No-one topped the Top Banana

If you would like to read ‘When Paris went bananas—Part 1‘ here it is.

The Jazz Age and the Roaring Twenties were known as les années follesin France. American ragtime was all the rage and a negro from Missouri with raw talent was dancing an erotic version of the Charleston.

She wore… well, almost nothing, really. Except a g-string strung with a few bananas. Her near-naked outfits made her top of the pops. Josephine Baker dolls sold like hotcakes. So did her costumes, and beauty products. French women imitated her hairstyle. They took up sunbathing and used walnut oil to darken their skins.

From the slums of segregated Missouri to top billing at the Follies Begere is quite a trajectory. But raw talent and a determination to succeed entrenched Janet Baker at the top of French cabaret in 1920’s Paris. And she never looked back. Until the end, as we shall see, she remained unreservedly the top banana.

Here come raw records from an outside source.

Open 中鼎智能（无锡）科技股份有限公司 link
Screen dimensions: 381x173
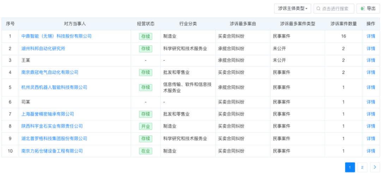56,36
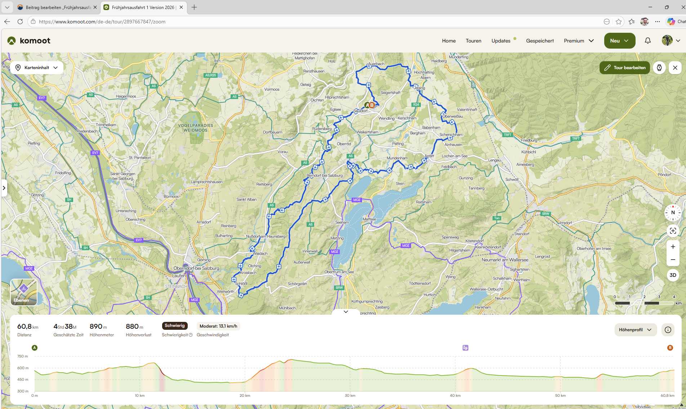
Task: Open the Höhenprofil dropdown
Action: 635,330
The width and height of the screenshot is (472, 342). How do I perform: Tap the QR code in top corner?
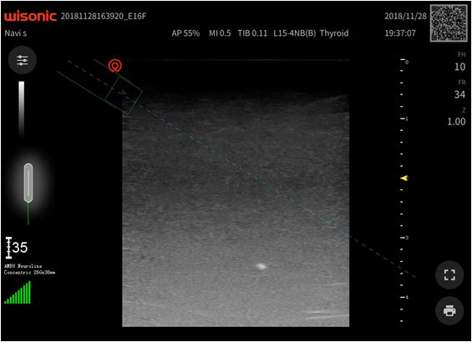[449, 23]
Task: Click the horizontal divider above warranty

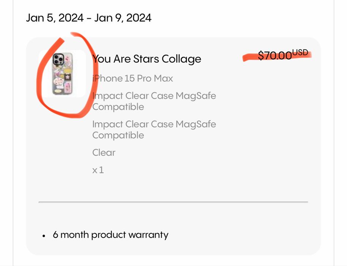Action: 173,202
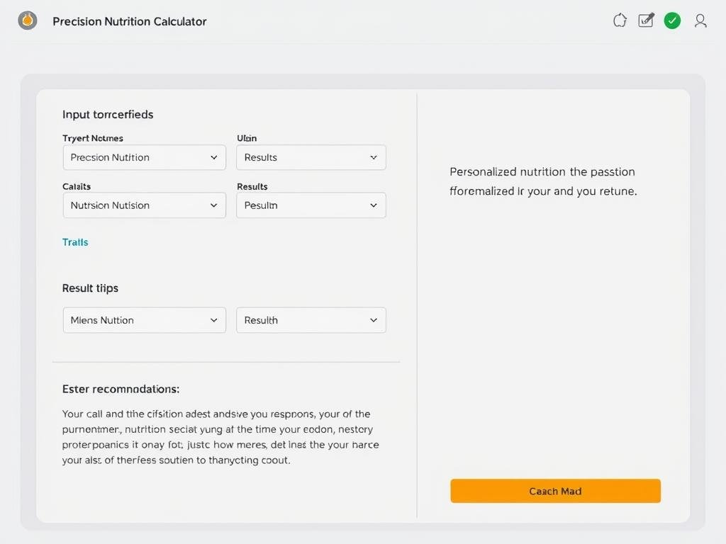Click the green checkmark status badge
Image resolution: width=726 pixels, height=544 pixels.
point(672,21)
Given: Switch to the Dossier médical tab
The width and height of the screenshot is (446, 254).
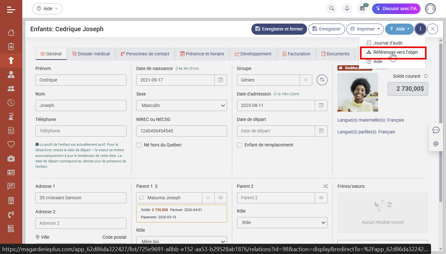Looking at the screenshot, I should 91,54.
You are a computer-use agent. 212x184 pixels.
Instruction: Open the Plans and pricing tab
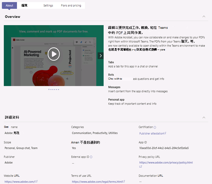(x=71, y=5)
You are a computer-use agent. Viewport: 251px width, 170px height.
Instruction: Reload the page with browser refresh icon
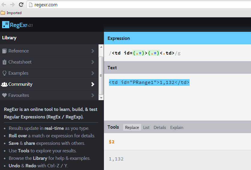(x=21, y=4)
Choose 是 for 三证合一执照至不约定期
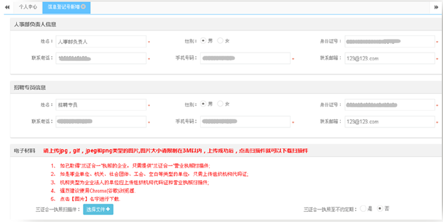443x222 pixels. point(363,209)
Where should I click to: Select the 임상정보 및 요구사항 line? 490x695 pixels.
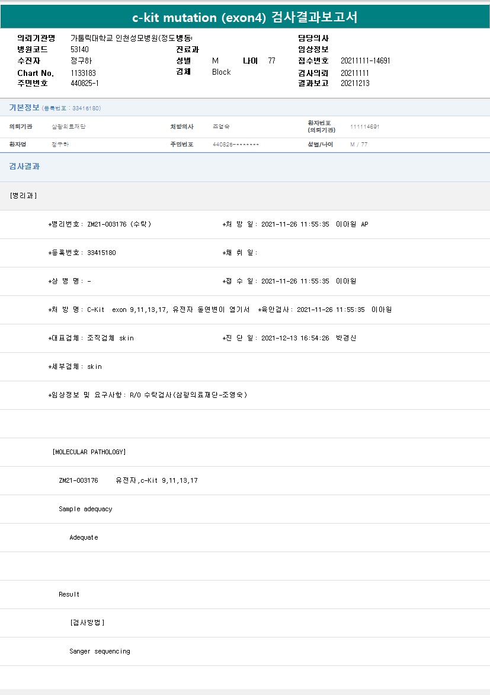click(x=148, y=395)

But when she returned to America for a starring role in Ziegfield Follies, she clashed with the harsh side of American segregationist policies. Despite her wildly popular European fame, she was refused entry to a host of hotels and restaurants. Jim Crow law prevailed.

Back in France, everything changed when World War 2 broke out in 1939. Most expats couldn’t wait to get home. But Josephine Baker stayed on and became an agent and courier for French Military Intelligence. Her notoriety and contacts got her access to senior Nazis in the German Army of Occupation.

On a tour of  French colonies in North Africa, she helped establish a liaison centre with British intelligence in Casablanca. And she arrange for Spanish Moroccan passports to be made available for European Jews.

Throughout her life, Baker remained a passionate supporter of civil rights.

When she visited America again in the 1950s, she wrote numerous articles about racial equality. 

She also refused to perform in segregated venues – even when she was offered significant fees.

In the 1950s, she acquired a chateau in the Dordogne and began adopting orphaned children from various countries around the world. It was her bid to combat racism and demonstrate that “children of different ethnicities and religions could still be brothers”.

In 1963, she stood alongside Martin Luther King at the March on Washington and campaigned with the National Association for the Advancement of Colored People.

Unfortunately, in her later years, Josephine Baker fell on hard times and was all but bankrupt. Unscrupulous contractors, her penchant for lavish spending, and her limitless generosity forced her to sell her chateau.

Princess Grace of Monaco, who had stood by her during a racist incident in America, stepped in to save the day. She sorted out the creditors and saw to it that Baker had a roof over her head.

Then, with the help of Prince Rainier, and Jacqueline Kennedy Onassis, the Princess went on to back and plan a revue celebrating 50 years of Baker’s career on the stage in Paris.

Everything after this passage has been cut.